情炎の焔~危険な戦国軍師~
「可愛いなあ、これ」


それは八重桜の飾りのついた髪飾りであった。


どことなくさっき見た飴細工に似ている。


「へえ。友衣さんはこういうのが好きなんですか?」


左近様が隣にやって来て聞いてくる。


「桜は好きですよ。

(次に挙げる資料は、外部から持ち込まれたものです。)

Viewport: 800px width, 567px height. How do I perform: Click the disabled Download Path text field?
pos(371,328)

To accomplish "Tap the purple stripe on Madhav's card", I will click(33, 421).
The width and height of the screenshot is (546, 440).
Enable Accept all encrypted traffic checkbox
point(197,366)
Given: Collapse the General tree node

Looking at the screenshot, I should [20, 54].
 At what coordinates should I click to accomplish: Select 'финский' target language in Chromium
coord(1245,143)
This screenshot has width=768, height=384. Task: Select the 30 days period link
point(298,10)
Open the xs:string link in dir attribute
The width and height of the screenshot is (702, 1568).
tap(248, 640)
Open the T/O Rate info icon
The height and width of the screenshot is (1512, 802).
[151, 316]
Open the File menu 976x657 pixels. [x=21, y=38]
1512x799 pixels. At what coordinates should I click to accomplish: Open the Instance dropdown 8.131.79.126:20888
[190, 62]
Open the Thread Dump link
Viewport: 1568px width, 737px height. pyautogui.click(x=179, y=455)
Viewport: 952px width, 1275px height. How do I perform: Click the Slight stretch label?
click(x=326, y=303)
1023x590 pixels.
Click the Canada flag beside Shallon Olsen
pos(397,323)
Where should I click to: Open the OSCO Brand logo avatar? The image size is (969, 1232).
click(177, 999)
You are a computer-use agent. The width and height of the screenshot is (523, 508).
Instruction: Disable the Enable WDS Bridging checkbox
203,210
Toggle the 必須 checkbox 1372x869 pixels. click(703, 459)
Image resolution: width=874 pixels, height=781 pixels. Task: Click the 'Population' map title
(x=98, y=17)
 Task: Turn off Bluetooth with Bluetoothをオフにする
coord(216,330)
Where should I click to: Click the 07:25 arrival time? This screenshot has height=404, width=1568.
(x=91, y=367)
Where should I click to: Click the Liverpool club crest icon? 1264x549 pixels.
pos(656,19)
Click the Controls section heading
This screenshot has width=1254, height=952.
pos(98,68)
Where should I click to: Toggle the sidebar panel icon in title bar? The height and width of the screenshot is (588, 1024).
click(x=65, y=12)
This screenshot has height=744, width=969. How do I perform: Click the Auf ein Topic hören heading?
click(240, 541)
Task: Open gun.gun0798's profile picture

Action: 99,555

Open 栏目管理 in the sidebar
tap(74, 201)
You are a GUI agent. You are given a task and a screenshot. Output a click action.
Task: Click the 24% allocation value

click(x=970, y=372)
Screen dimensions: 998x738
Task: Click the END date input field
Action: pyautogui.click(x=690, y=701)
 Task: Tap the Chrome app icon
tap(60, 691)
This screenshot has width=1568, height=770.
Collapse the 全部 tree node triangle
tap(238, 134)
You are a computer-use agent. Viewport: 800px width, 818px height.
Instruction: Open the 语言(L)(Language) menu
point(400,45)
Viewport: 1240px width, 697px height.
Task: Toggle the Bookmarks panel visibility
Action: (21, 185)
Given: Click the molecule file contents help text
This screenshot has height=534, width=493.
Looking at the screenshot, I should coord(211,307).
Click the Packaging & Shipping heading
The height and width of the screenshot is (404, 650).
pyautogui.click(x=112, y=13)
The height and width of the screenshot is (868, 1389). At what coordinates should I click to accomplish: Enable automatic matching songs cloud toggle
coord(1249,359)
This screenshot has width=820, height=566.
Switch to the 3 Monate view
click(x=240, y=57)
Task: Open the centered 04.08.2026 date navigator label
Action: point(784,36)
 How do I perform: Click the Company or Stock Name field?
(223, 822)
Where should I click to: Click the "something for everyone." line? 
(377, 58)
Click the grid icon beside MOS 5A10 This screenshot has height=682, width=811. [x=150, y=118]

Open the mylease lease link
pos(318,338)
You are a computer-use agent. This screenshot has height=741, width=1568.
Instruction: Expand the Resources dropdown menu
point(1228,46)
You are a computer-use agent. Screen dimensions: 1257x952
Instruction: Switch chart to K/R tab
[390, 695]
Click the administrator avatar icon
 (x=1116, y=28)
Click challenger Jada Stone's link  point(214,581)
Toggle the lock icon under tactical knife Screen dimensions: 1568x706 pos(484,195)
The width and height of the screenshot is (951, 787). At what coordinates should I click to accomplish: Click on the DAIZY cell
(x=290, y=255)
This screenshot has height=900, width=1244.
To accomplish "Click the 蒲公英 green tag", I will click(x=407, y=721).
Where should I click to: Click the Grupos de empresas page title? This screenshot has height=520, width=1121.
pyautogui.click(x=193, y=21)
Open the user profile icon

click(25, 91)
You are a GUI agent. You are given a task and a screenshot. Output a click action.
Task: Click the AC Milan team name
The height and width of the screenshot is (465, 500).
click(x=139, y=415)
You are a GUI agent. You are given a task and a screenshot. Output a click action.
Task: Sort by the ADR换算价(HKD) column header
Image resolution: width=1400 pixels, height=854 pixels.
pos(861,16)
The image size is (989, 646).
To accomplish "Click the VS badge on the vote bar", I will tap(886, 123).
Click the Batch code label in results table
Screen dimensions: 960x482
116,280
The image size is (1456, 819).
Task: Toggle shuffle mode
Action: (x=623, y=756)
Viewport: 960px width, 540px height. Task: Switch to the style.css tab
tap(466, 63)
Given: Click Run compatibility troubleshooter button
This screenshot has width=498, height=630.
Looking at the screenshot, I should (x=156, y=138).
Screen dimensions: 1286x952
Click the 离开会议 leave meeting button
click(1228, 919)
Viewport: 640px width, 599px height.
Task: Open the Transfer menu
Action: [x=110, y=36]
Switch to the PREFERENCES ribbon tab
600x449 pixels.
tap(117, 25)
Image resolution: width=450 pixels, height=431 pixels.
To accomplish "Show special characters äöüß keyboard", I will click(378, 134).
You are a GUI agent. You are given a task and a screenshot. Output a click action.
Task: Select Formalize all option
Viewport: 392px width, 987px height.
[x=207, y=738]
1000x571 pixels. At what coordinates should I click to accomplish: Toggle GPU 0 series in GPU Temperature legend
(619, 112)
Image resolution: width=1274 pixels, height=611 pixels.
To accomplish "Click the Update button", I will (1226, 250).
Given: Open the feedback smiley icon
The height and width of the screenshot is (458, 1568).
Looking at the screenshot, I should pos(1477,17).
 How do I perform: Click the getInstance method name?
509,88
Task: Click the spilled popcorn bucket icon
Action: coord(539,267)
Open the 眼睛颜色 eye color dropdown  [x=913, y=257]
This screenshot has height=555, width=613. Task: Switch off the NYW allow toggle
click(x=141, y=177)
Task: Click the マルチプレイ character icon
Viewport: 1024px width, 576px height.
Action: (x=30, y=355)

あ、でもまた俺達武士の命みたいとか言わないで下さいね」


「えっ」


「約束してくれるんでしょう?生きて帰って来てくれるって」


「はい」


そう力強く頷いてくれた。


その返事に安心し、微笑みをこぼしながらその店を出る。


そして少し歩いて振り向くと左近様がいなくなっていた。


「左近様?」


慌てて引き返すと、さっきの店から本人登場。


ほっとしたのもつかの間、左近様は私の顔を見るなりふいに前髪に触れてきた。


「えっ」


こんな街中でなんて大胆な。


とか思ってたら何かが付けられた。


「あげます」


それを聞いてまさかと思い、現代から持ってきたコンパクトミラーで自分を見る。


前髪には先程の八重桜の髪飾りがついていた。


「わあ、ありがとうございます」


嬉しくて再び笑みがこぼれてしまう。


「うん。よく似合ってますよ」


「本当に嬉しいです。後生大事にしますね!」


するとそんな私を見て、なぜか左近様は頬を赤くしていた。